気象庁の異常気象分析検討会 7月の記録的な大雨と日照不足は「異常な状態」
専門家による気象庁の異常気象分析検討会が20日、臨時会を開き、今年7月の記録的な大雨や日照不足について、「広域性、持続性の観点から見ると、異常な状態というのが妥当」と評価した。 【動画】気象庁の異常気象分析検討会 7月の記録的な大雨と日照不足は「異常な状態」
今年7月は、活動の活発な梅雨前線が日本付近に停滞し続けた影響で、九州を中心に、西日本から東日本の広い範囲で大雨の降りやすい状態が続いた。特に上旬は、熊本、鹿児島、福岡、佐賀、長崎、岐阜、長野県で大雨特別警報が発表され、熊本県の球磨川が氾濫するなど、甚大な被害が生じた。また下旬には、山形県の最上川が氾濫するなど、東北地方でも大雨被害が発生した。気象庁は7月3日~31日の一連の豪雨を「令和2年7月豪雨」と名付けている。 7月の降水量は、東北地方、東日本太平洋側、西日本日本海側、西日本太平洋側で平年の2.0~2.4倍と1946年の統計開始以降、7月として降水量の多い記録を更新したほか、これらの地域と東日本日本海側は日照時間の少ない記録も更新している。 記録的な大雨と日照不足になった要因として、同検討会は上空の偏西風の北上が遅れたことによって梅雨前線が停滞したこと、太平洋高気圧が平年より南西に張り出したこと、黄海付近に現れた気圧の谷の影響で梅雨前線の活動が強化されたことなどを挙げた。これらの状況が生じた理由としては、フィリピン付近で積乱雲の活動が低調だったことなどがあるという。 臨時会後の記者会見で、異常気象分析検討会会長の東京大先端科学技術研究センター、中村尚教授は「温暖化の影響で台風ができたり、線状降水帯が発生するわけではない。
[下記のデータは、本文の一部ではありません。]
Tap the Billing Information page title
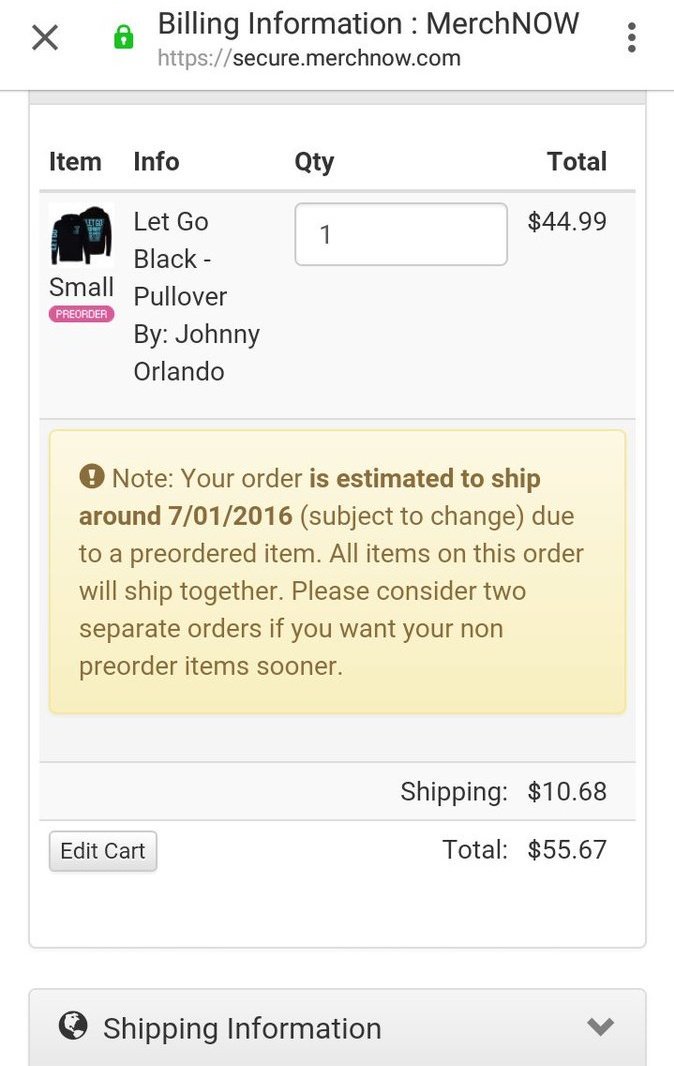This screenshot has height=1066, width=674. click(369, 24)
しかし、雨が降りやすい状況になった時に、30~40年前より水蒸気量が多かったり、近海の水温が高い影響で、雨量が増える確率が高くなることは考えられる。温暖化の影響で、『今までにない』という枕詞がつくような極端なことが起こりやすくなっていることを念頭に、備える必要がある」と話した。